On 14 April the first protest took place in Tandoğan square in Ankara. The number of people gathering in front of Anıtkabir, the mausoleum of Mustafa Kemal Atatürk in Ankara, was cited as ranging from "hundreds of thousands" to 1.5 million people. The first protest was one of the largest that Turkey had seen in years until then. The target of the first protest was the possible presidential candidacy of the then Prime Minister Recep Tayyip Erdoğan (the outcome of which will be determined by the Turkish Grand National Assembly (unless the recent modifications on the constitution become ratified on time), in which Erdoğan's Justice and Development Party (AKP) has a healthy majority). Erdoğan decided not to run for president after the rally.

The slogan of the protest was Claim Your Republic (Cumhuriyetine Sahip Çık). According to the Ministry of the General Staff of the Turkish Armed Forces, who administer Anıtkabir, 370,000 people visited the monument on that day, but eyewitness accounts from those who participated say that at least twice that amount was not able to enter the crowded grounds (see photo). Police announcements gave conflicting numbers ranging from about 70,000 to 150,000 participants which was criticized among police officials themselves stating "such announcements hurt the credibility of the department." CNN Türk spoke of more than 650,000 at the meeting.

The demonstrators had different motives, including the suspicion that Erdoğan, who is thought to be attached to political Islam, will alter the secular state. Erdoğan's government denies having an Islamic agenda, but according to CNN, some critics argue that the government is inching the country towards increased religious rule. Erdoğan has had run-ins with the law in the past: He was tried and convicted for "inciting religious hatred" and had consequently served a four-month jail term in 2000 while he was the Mayor of Istanbul, Turkey's most populous city. According to the Guardian Unlimited, the pro-Islamic prime minister's party has been eroding secularists' longtime grip on power.

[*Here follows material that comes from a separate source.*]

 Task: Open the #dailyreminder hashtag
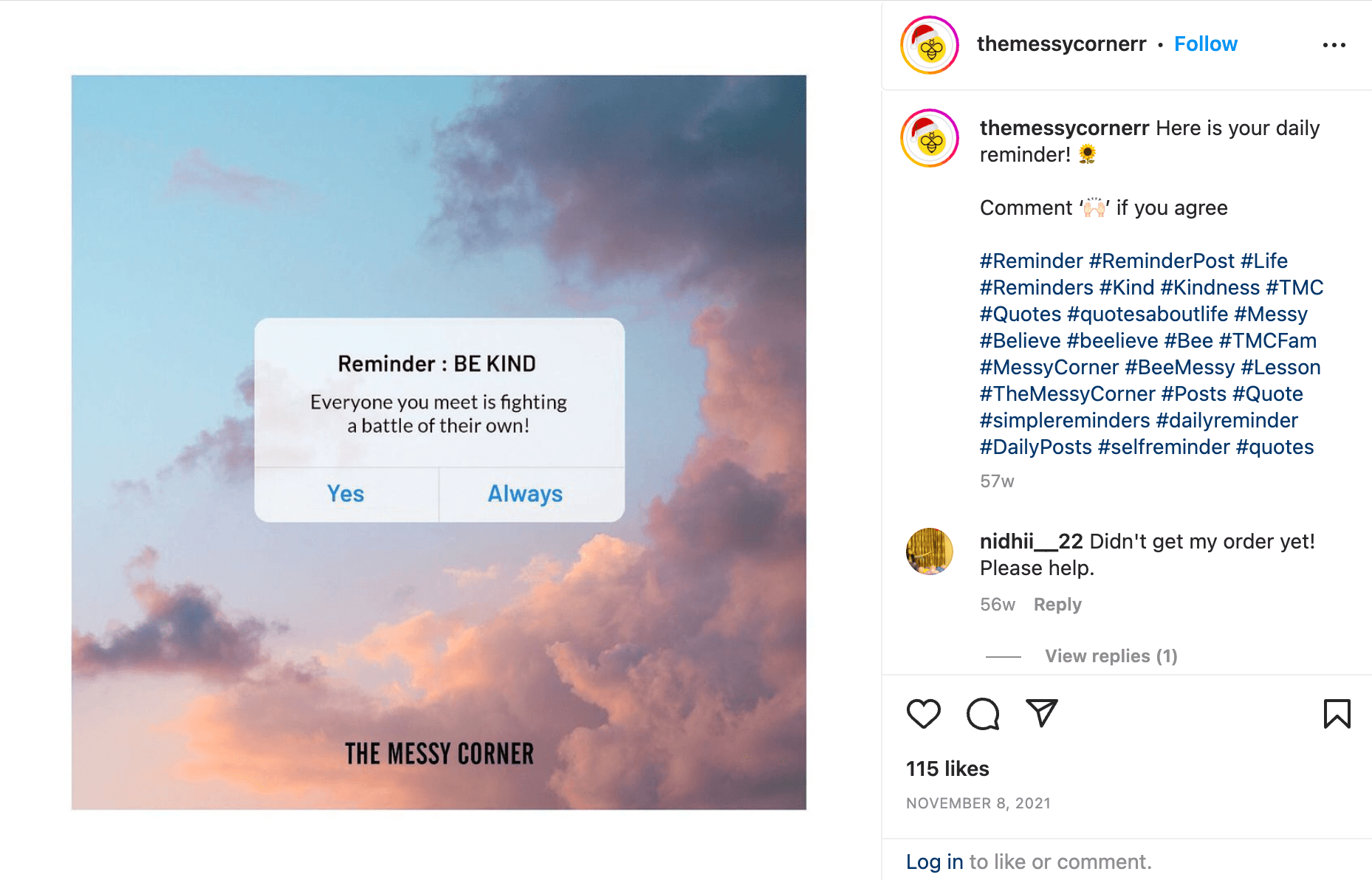[x=1227, y=420]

The protest was initiated by the "Atatürk Thought Association" (Atatürkçü Düşünce Derneği) and supported by around 300 non-governmental organizations in Turkey. First some 60,000 people who travelled from all over Turkey by bus arrived to the protest in the early hours of Saturday, 14 April. People travelled by train and the residents of Ankara joined the protest overfilling Tandoğan Square and the nearby streets two hours before the official beginning. Among the protesters were also leaders of the opposition parties, Deniz Baykal (CHP), Zeki Sezer (DSP) and some professors of various universities wearing academic regalia. Protesters, waving the Turkish flag and carrying banners depicting Atatürk, chanted "Turkey is secular and will remain secular" (Türkiye laiktir laik kalacak) and "We don't want an imam as president!" (İmam cumhurbaşkanı istemiyoruz). The demonstration in downtown Ankara ended at 13:00 local time (10:00 GMT). Afterwards, the crowd marched to the Anıtkabir to pay their respect to the founder of the republic.

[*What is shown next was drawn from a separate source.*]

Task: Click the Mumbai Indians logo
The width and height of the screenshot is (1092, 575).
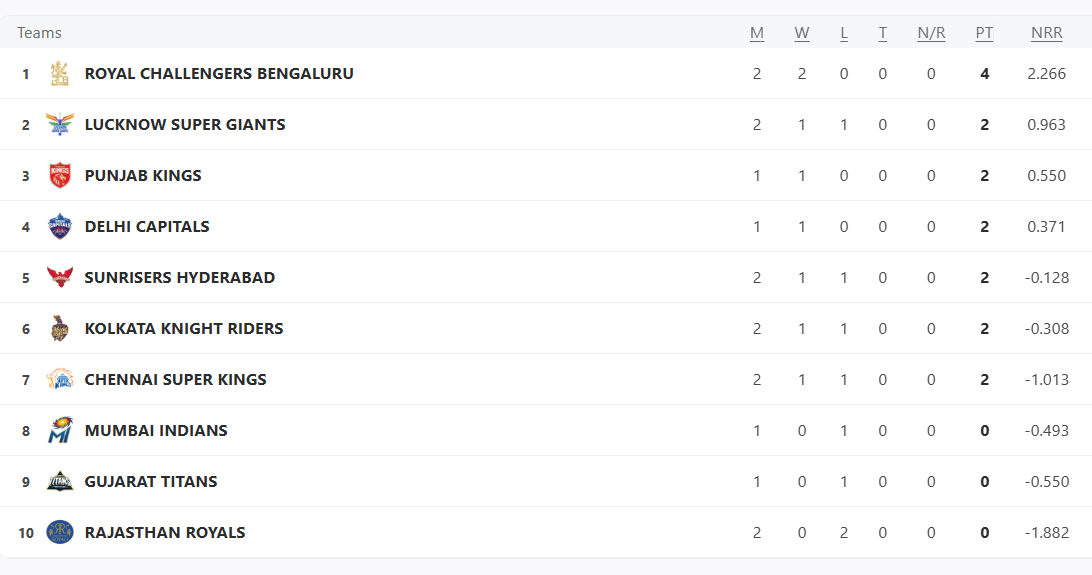Action: (x=60, y=430)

During the demonstrations, flight above Tandoğan Square and Anıtkabir was banned. Twelve ambulances and eleven police APCs were kept at standby in the surrounding streets. A contingent of 10,000 police officers watched over the crowd, but the demonstration ended peacefully.

Although the demonstrations received international media attention, all but one (Kanal Türk) of the local networks gave the demonstrations very little coverage. Habertürk director Melih Meriç said the lack of local coverage is because of political pressure.

===Aftermath===
On 16 April in an interview en route to Germany on board the prime minister's jet, Erdoğan said that the demonstration would not affect his decisions (at the time he had not yet decided whether to run). Bülent Arınç, Speaker of the Turkish Parliament, commented that "they will elect a civilian, democratic and religious president". He also said that "not the regime but the power of the backers of status quo was in danger". In response to the protests Eyüp Fatsa, AKP group chief representative, stated that "if they [AKP] decided to hold such a demonstration they could gather ten times as many people" and that the parliament does not decide based on crowd gatherings. A Reuters article that appeared in the French newspaper Le Monde stated that if Erdoğan became president, Turkey would face its greatest political crisis since the creation of the Turkish Republic in 1923, noting the intricate connections between the secular elites and the army, and that the Chief of the Turkish Armed Forces had warned people of the danger threatening Turkish secularism. The article also reported that the Republican People's Party, the main opposition party, have declared their intention to leave the parliament and ask the Constitutional Court to cancel Erdoğan's running in the elections.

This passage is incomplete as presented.